# Hello from Spruce Grove



## Ron-Cairns (Feb 11, 2016)

Hello to all the followers of this group!
Did you know that there is a metal working group that meets at Humpty's on the south side of Edmonton on the last Thursday of the month? We average about 30 members a month. We have active sub groups on various stuff including casting, edm, cnc and LinuxCNC and organized 2 shows a year.
Nice to join this group!
Ron


----------



## PeterT (Feb 11, 2016)

Hi Ron. What time do you guys meet up on those Thursdays? What are the 2 shows you organize & do you have 2016 dates planned? Not sure I can do the drive for an evening meet, but for sure would like to take in a show, assuming the same gang would be there showing their projects. Are these also model engine dudes like Dave P? Any pics/links to past shows?


----------



## Ron-Cairns (Feb 13, 2016)

PeterT said:


> Hi Ron. What time do you guys meet up on those Thursdays? What are the 2 shows you organize & do you have 2016 dates planned? Not sure I can do the drive for an evening meet, but for sure would like to take in a show, assuming the same gang would be there showing their projects. Are these also model engine dudes like Dave P? Any pics/links to past shows?



Hello Peter.
We meet the last Thursday at 7:00 pm at Humpty's Family restaurant, 4503 Gateway Blvd, Edmonton. Everyone is welcome. We usually have more members showing their stuff off at our Humpty's show. The date for this show is not set yet but it is usually in early October. For the Reynolds Metal Art show on September 17 and 18, 2016, we usually only have 5 or 6 people from our group showing there but we're always received by the other "artisans". Last year I showed my model of a 1910 windmill and launched my first book on early engine patents. Have a look at the Reynolds site for some pictures, http://history.alberta.ca/reynolds/specialevents/metal-art-show.aspx.
Dave Pape is still a very active builder in our group. What kind of stuff do you build?
Ron


----------



## PeterT (Feb 14, 2016)

Hi Ron. Keep us informed on the October date, I'll make the trip for sure.  Yes, I remember your models now. I think you had a contingent of onlookers. Next time I'll say Hi.
I saw Dave.P Edwards engine at a scale RC event near Indus (early 80's). So it was neat to see his projects some 30 years later. I've mostly been doing RC, but this past year finally decided to jump into 'metal' on a 5-cyl radial. http://canadianhobbymetalworkers.com/threads/radial-engine-build.68/#post-2331


----------



## Jwest7788 (Feb 29, 2016)

PeterT said:


> Hi Ron. Keep us informed on the October date, I'll make the trip for sure.  Yes, I remember your models now. I think you had a contingent of onlookers. Next time I'll say Hi.
> I saw Dave.P Edwards engine at a scale RC event near Indus (early 80's). So it was neat to see his projects some 30 years later. I've mostly been doing RC, but this past year finally decided to jump into 'metal' on a 5-cyl radial. http://canadianhobbymetalworkers.com/threads/radial-engine-build.68/#post-2331


Same here, I would make the trip. Maybe car pool?

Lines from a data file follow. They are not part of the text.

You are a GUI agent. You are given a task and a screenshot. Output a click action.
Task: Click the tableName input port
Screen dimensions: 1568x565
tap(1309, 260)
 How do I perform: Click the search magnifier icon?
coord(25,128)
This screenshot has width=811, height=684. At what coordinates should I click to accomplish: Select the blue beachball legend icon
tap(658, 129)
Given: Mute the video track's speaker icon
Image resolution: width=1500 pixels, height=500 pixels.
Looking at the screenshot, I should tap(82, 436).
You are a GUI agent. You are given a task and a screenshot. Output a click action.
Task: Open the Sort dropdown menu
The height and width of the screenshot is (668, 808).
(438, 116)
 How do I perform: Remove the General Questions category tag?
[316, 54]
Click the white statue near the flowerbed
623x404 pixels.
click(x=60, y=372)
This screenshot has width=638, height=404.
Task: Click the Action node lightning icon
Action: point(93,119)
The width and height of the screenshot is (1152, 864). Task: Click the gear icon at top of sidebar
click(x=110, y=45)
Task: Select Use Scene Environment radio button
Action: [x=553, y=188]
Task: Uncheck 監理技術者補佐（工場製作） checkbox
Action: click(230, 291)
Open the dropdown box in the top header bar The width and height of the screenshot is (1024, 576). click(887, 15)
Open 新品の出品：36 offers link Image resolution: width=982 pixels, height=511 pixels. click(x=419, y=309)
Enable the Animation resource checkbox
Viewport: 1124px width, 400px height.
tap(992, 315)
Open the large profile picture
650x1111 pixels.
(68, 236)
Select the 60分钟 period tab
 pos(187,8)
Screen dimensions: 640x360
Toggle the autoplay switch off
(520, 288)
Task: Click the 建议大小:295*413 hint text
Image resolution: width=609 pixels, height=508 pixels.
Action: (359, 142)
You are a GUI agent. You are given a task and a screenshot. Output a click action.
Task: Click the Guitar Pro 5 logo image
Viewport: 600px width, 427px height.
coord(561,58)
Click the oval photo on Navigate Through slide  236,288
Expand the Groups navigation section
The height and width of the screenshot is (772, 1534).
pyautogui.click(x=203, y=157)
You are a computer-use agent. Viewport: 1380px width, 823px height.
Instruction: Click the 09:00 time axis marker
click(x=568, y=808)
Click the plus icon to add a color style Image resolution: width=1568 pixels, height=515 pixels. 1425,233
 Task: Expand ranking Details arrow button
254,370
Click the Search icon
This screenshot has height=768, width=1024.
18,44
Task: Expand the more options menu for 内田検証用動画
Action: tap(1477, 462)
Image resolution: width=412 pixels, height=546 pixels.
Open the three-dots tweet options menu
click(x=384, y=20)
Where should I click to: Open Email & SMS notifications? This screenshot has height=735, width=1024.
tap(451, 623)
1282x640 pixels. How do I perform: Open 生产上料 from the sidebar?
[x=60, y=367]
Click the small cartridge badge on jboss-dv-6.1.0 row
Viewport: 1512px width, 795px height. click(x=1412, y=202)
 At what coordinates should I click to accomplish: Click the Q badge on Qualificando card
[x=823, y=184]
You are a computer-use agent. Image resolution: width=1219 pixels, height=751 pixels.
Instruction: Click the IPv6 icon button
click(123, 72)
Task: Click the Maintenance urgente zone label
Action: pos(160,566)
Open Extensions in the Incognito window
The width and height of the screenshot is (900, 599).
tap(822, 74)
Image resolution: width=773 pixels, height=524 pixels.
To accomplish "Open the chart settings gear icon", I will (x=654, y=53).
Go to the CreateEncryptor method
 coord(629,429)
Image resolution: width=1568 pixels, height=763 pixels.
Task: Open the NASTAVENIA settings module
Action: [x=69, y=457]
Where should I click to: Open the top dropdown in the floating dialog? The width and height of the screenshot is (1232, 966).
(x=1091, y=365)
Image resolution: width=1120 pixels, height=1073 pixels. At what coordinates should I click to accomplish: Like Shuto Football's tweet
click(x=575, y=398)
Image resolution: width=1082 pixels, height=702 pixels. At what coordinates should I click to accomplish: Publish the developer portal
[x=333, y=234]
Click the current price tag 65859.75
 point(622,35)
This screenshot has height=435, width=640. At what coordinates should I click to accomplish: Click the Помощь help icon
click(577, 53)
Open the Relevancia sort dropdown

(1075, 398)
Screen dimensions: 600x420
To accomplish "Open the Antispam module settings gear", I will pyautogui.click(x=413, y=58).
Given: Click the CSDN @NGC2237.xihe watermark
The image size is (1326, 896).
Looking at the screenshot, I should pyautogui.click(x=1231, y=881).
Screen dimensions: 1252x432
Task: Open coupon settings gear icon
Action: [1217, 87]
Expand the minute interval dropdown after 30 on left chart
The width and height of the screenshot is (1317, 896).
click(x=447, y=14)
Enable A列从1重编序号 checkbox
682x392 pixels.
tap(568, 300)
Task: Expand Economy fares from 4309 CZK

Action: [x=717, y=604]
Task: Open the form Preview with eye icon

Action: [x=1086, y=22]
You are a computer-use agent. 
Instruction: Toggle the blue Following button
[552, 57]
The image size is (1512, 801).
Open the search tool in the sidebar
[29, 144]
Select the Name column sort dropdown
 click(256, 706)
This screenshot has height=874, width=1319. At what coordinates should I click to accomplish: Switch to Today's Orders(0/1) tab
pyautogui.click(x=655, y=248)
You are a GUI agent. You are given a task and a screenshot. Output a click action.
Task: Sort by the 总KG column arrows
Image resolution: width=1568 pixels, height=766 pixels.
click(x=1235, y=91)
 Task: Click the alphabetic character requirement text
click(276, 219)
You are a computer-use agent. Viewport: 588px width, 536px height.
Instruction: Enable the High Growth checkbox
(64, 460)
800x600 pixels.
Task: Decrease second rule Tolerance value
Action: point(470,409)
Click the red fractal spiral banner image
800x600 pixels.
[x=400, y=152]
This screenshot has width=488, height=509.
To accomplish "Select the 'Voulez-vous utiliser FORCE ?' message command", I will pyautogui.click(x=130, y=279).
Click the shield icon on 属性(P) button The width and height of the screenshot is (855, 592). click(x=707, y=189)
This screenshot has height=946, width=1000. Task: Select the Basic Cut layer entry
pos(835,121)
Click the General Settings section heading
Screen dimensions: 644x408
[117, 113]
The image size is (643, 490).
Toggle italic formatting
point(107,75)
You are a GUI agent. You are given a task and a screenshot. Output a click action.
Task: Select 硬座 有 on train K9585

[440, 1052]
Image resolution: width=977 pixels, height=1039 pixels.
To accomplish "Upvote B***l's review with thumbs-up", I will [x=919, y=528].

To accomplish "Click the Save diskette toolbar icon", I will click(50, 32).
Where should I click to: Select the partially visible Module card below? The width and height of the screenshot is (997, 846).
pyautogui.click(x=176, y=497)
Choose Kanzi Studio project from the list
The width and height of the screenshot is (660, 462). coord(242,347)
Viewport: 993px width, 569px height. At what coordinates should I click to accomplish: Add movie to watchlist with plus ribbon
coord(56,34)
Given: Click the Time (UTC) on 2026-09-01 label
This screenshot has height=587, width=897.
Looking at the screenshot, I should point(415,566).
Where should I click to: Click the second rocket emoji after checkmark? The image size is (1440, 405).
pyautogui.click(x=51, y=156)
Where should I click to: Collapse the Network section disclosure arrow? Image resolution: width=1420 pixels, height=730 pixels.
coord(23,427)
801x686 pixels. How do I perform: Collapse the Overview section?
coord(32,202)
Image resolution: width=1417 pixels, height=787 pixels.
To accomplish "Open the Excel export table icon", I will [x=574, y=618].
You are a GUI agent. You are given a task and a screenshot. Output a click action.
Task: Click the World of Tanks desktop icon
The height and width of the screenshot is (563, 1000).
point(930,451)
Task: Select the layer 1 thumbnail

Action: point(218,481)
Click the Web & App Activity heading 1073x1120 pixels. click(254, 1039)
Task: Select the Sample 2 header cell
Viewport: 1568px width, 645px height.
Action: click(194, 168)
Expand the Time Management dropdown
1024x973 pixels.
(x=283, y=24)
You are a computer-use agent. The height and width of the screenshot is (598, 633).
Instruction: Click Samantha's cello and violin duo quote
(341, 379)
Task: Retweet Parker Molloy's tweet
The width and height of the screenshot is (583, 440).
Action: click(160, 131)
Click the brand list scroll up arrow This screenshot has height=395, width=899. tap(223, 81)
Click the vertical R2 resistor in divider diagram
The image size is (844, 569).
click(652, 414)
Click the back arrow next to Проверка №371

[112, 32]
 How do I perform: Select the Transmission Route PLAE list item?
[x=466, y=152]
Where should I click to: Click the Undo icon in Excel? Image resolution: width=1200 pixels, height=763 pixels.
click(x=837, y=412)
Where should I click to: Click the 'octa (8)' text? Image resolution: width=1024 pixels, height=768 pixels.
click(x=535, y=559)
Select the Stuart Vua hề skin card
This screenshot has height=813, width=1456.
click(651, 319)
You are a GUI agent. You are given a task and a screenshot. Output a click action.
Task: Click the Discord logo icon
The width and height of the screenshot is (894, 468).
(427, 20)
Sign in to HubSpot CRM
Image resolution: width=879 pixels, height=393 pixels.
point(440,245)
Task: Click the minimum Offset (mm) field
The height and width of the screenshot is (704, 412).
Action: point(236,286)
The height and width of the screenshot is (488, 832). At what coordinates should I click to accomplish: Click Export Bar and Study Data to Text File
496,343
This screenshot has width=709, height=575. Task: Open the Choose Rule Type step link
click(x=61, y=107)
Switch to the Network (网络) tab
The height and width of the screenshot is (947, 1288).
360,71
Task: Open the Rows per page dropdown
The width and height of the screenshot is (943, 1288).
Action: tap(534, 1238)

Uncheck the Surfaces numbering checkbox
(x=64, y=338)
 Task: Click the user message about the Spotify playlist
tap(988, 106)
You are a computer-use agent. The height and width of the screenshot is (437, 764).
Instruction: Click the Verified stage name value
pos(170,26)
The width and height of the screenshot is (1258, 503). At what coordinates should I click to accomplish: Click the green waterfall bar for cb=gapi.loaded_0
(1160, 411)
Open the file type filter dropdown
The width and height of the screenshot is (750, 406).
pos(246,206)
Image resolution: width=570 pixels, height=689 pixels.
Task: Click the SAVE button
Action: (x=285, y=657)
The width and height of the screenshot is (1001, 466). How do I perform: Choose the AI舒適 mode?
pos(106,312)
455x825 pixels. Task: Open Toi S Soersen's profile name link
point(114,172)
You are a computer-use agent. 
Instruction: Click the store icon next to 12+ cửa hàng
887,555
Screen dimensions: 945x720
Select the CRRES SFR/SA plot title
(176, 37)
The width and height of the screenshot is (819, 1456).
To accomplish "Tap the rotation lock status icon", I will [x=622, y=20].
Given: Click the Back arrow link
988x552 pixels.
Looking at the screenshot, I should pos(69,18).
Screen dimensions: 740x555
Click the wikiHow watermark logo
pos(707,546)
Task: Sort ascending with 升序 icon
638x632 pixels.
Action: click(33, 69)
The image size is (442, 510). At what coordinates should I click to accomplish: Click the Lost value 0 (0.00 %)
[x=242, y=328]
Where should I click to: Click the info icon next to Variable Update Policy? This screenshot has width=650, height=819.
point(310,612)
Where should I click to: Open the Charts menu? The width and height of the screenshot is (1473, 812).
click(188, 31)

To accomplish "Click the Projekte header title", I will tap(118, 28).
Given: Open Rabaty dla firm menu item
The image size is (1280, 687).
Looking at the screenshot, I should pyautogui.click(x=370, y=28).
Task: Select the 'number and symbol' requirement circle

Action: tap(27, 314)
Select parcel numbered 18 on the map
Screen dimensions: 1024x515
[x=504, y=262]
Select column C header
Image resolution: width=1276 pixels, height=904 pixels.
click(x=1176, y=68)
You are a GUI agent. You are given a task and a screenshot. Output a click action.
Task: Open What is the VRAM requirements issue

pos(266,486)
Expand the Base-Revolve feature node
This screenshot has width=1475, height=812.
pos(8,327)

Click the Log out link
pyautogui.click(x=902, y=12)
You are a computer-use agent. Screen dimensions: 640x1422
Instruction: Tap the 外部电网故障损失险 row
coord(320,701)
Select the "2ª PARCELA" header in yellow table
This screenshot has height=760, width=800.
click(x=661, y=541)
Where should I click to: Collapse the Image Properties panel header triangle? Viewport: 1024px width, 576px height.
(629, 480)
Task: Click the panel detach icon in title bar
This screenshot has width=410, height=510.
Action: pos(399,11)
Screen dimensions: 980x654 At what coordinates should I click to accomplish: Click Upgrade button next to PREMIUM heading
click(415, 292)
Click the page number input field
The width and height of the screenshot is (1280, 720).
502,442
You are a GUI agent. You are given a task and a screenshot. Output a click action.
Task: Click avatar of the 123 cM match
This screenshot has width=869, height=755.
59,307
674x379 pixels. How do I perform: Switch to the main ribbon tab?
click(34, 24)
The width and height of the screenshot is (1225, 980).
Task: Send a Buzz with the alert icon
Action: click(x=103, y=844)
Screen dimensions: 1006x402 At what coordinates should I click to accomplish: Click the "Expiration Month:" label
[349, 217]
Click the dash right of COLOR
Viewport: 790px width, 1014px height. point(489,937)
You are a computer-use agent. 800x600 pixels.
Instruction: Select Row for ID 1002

Just thinking actually, if we wanted to we could go hit up their meetup sometime too. Would be great if the show happened to be the same week of the last Thursday of the month. Two birds with one trip to Edmonton, haha.

JW


----------



## PeterT (Feb 29, 2016)

Sounds like a plan to me. As long as I'm not the guy in the rear seat of someone's motorcycle...holding some scrap metal for the swap meet


----------



## Jwest7788 (Mar 1, 2016)

I can't recall if I've asked, Do you ride a motorcycle? Making it a motorcycle trip would be sweet, but definitely no doubles. Haha

We would make the funniest pair, I picture us trying to pack a small I Beam. Lol


----------



## PeterT (Mar 1, 2016)

Nope, no bikes in my life unfortunately. Or maybe that's 'fortunately' or maybe I'd have shorter landing gear struts at this point in life


----------